Peter Blake, Transportation

2013 portends positive changes for Colorado's transportation industry

Did Aspen cab driver Philip Sullivan play John the Baptist for national ride-share companies like uberX and Lyft? He did pave the way and he certainly had his head handed to him by the Colorado Public Utilities Commission.

Sullivan, a lone wolf without a PUC permit, offered rides to Aspenites in his Kia minivan for four years. He charged no fares but accepted tips. Finally High Mountain Taxi, the local monopoly, sicced the PUC on him. Investigators posing as customers gathered the necessary evidence.

Sullivan was fined a total of $15,000 after several incidents and served two short jail terms, in 2011 and 2012, for contempt of court. He has since stayed out of the news.

File photo: Todd Shepherd
File photo: Todd Shepherd

This year, uberX and Lyft started offering what they call ride-sharing services in Denver. People seeking rides can summon personal vehicles driven by their owners through a smartphone app. Lyft says its rides are free — just as Sullivan did — but unlike Sullivan, suggests tips of a certain amount, depending on the length of the ride. Its cars are marked by a large pink mustache on the grille.

UberX drivers do charge for rides, but the rate is about 30 percent less than the equivalent cab fare, said Uber general manager Will McCollum. The cars are unmarked. “Other folks can have gimmicks,” scoffed McCollum. The customer is given the make, model and license number of the approaching vehicle, and is sent a picture of the driver.

UberX is not to be confused with Black Uber, a sister company which at the touch of an app provides chauffeured limousines costing more than a taxi. It was challenged as an illegal operation by Yellow and Metro, the two largest Denver cab firms, but the PUC cleared it, since limousine companies and drivers are regulated.

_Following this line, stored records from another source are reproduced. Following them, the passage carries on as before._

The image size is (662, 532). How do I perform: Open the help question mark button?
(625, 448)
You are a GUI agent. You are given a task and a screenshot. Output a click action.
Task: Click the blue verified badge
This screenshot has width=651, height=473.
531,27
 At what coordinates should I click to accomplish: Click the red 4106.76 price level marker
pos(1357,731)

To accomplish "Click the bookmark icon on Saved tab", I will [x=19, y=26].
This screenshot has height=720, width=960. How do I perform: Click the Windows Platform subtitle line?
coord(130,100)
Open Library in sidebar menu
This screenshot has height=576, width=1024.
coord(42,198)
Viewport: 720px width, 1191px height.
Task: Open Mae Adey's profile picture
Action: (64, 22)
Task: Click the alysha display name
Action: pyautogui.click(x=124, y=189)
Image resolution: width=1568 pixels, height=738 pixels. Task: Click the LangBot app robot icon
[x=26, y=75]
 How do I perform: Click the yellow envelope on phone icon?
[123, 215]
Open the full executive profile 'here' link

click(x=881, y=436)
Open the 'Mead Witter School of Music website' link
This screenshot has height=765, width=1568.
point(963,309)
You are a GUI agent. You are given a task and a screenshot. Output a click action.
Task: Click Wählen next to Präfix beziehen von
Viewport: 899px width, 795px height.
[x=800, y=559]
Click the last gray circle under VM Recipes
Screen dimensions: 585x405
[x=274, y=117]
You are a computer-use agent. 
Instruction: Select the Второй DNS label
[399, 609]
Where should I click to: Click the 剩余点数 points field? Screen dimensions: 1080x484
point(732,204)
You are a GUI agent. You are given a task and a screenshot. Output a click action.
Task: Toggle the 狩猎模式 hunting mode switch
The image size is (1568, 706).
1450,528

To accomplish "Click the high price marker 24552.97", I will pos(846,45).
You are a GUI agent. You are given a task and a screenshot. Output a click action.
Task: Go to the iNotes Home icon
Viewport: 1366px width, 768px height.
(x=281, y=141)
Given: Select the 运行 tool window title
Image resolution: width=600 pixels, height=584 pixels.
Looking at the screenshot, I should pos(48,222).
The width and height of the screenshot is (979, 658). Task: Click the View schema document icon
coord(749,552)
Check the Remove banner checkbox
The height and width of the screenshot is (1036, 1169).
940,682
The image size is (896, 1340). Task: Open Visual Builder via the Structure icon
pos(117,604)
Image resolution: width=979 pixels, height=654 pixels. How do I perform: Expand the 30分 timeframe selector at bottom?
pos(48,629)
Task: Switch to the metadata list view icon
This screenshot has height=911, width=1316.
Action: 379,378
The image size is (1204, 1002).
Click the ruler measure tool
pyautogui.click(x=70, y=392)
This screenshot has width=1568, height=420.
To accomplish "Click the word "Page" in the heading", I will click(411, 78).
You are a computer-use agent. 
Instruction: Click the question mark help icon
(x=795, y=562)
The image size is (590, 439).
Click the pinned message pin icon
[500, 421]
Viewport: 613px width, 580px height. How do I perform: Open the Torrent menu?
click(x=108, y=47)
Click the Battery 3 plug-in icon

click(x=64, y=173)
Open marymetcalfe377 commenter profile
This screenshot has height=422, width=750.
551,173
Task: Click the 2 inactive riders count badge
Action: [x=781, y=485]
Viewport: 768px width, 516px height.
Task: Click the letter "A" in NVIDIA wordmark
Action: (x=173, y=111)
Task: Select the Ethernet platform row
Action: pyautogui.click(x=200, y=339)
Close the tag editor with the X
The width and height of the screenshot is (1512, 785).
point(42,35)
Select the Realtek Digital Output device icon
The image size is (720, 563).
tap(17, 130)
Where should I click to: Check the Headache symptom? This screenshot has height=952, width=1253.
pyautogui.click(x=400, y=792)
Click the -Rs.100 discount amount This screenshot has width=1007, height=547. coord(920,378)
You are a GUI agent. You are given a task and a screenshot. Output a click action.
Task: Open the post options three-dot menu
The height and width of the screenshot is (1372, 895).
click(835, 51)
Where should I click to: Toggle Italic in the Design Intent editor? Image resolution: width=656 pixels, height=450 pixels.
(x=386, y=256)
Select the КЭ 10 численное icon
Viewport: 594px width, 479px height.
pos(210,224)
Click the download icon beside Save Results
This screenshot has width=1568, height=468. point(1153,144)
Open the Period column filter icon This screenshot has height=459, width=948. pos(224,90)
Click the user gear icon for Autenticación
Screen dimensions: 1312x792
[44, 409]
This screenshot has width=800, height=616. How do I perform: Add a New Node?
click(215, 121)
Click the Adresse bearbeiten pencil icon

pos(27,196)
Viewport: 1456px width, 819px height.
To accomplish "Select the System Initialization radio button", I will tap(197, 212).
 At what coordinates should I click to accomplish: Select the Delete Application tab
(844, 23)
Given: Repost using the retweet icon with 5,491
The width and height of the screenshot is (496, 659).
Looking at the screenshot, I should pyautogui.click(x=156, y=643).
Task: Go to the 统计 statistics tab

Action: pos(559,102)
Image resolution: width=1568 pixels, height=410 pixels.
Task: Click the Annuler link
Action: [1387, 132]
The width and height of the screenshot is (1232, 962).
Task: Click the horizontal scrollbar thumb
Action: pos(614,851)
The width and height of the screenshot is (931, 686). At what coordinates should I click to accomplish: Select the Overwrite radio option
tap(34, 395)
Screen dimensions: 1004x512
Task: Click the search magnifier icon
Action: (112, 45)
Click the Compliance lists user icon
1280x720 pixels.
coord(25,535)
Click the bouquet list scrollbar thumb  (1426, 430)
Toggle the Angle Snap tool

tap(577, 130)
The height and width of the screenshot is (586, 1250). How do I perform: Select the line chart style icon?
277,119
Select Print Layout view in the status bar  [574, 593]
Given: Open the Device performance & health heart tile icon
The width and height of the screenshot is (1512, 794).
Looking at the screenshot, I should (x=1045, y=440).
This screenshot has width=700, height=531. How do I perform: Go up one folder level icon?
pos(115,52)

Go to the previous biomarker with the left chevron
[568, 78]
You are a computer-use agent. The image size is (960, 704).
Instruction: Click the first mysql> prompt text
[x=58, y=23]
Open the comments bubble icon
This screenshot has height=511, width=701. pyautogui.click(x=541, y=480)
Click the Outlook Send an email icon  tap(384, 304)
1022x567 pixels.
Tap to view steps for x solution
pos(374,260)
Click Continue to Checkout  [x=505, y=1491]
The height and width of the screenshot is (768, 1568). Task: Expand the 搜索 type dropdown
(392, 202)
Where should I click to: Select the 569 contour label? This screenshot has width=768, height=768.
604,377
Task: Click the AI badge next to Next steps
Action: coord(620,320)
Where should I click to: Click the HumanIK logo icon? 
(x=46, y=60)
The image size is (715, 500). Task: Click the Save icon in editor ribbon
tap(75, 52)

The taxi companies, who are even more offended when the competition offers lower prices instead of higher ones, once again complained to the PUC when the ride-share programs began. Last week the PUC issued a proposed cease-and-desist order, demanding that uberX and Lyft show by Dec. 31 why they should not be shut down for offering unauthorized taxi service.

McCollum resisted the comparison of uberX to Sullivan, who he said could be “abusive and antagonistic.” There’s a “huge difference in terms of scale and approach, and in terms of facilitating connections to reliable rides,” he said.

Uber also has hired a couple of good lawyers, Greg Sopkin and Ray Gifford, both of whom have been PUC commissioners.

But this will be a tough fight for them. “We hope we can work with the PUC towards a new category of regulation for the peer-to-peer driver,” Sopkin said. If it can’t be done administratively, however, legislation will be needed.

“The PUC has been meeting with both companies in an attempt to find a workable solution, and both companies have been cooperative,” said PUC spokesman Terry Bote. “But at this point, PUC staff believes it will require a change in the law” to make uberX and Lyft legal.

Though neither Lyft’s nor uberX’s vehicles and drivers are checked by state regulators, both companies maintain they check out drivers and their vehicles before taking them on.

It’s been a good year for transportation in Colorado. Not only have ride-sharing companies sprung up, so have car-sharing companies like car2go, Zipcar and eGo CarShare. They have slightly different business models (car2go uses only “smart” cars) but the car is theoretically in your neighborhood and you can drive it for a certain rate per mile and/or hour, without human intervention. Then you leave it for the next driver, maybe in the same place but maybe not.

Best thing about them: As car-rental companies, they are not regulated by the PUC.

Into this quickly changing market comes Mile High Cab. After a five-year struggle that even went to the Colorado Supreme Court, it finally seems to have gotten the go-ahead from the PUC to operate 150 cabs. It would be the fifth taxi company in the Denver metro area.

Mekonnen Gizaw, its treasurer, said he hopes to be operating next spring with drivers now mostly working for other taxi companies. They’ll come because Mile High’s rents will be much less than those charged by the bigger companies, whose rent can run to $700 or more a week.

He’s promising customers a “high tech” dispatch system, although all the companies are using that now, and won’t charge them for handling baggage, which some do.

But the five-year run-up has taken its toll. Former officers are suing Gizaw in Denver district court, protesting that he illegally refused to open the books to them. They suspect improper spending. Since a PUC certificate is very valuable, a lot of money is at stake and tensions are high. Whatever the outcome of the court case, principals hope everyone will come together before the launch next year.

What is needed is new legislation that recognizes the changing market in transportation and opens it up to more entrepreneurial ideas and less regulation. “The PUC isn’t necessarily best at dealing with innovation and new approaches,” said McCollum.

Said Tom Russell, a University of Denver law professor who represented Mile High Cab in court: “You want a relatively loose hand on regulation because if you don’t have it, you don’t get the innovation you need.”